** PROVIDED ENTRIES follows **

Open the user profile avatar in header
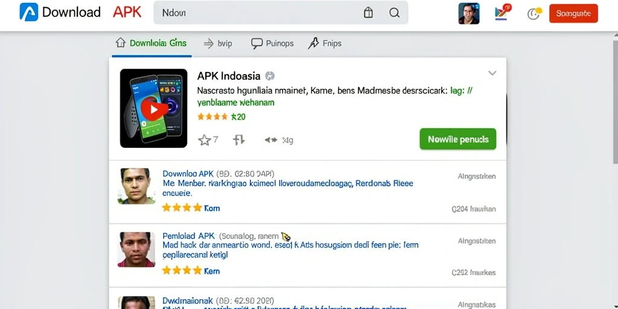The width and height of the screenshot is (618, 309). coord(469,13)
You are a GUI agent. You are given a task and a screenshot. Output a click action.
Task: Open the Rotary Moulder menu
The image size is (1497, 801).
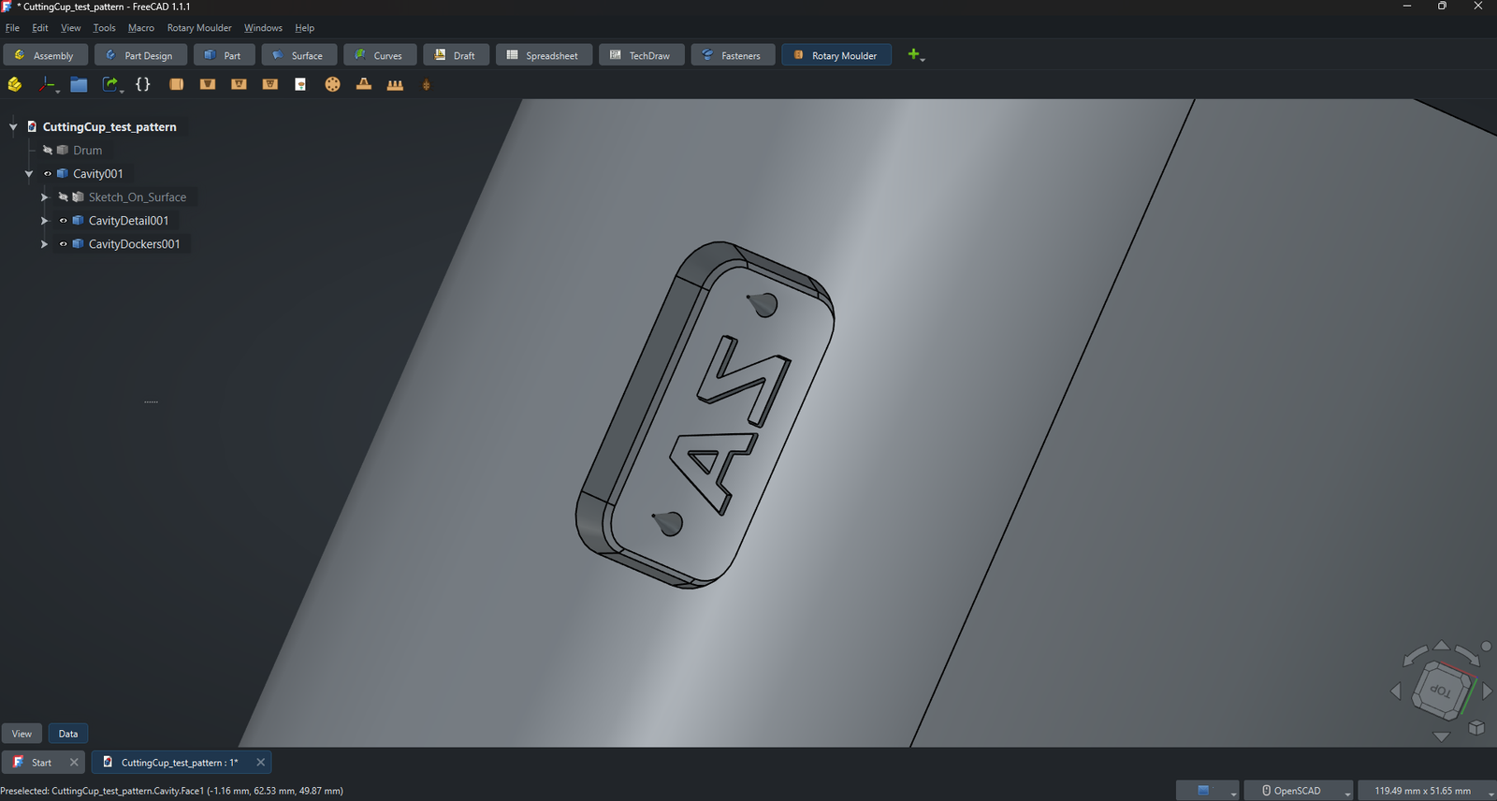199,28
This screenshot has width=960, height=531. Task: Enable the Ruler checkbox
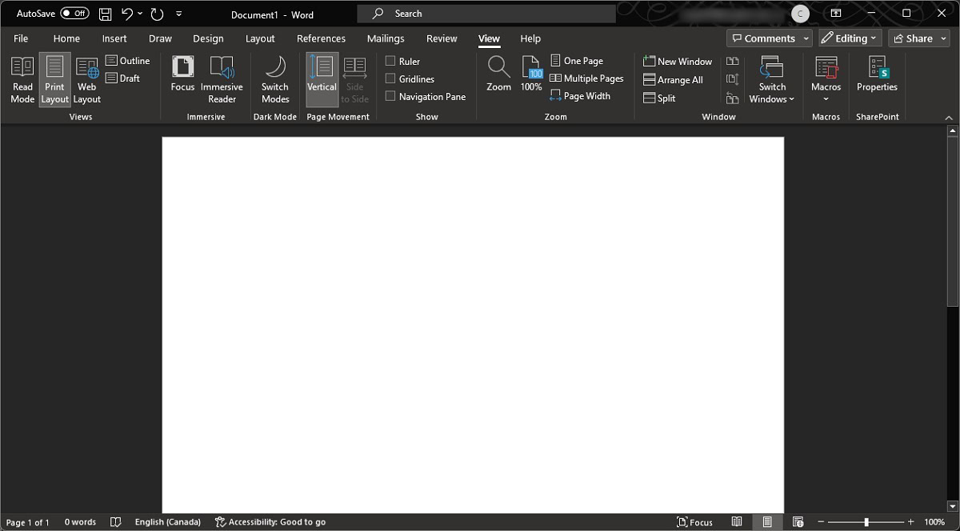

** End of PROVIDED ENTRIES **

■ WHAT THIS TASK INVOLVES
From the first line to the last, repeat the records exactly, leaving out the pictures.

■ SOLUTION TO THE EXERCISE
Open the user profile avatar in header
The width and height of the screenshot is (618, 309). coord(469,13)
You are a GUI agent. You are given a task and a screenshot. Output a click action.
Task: Open the Rotary Moulder menu
The image size is (1497, 801).
199,28
This screenshot has width=960, height=531. Task: Enable the Ruler checkbox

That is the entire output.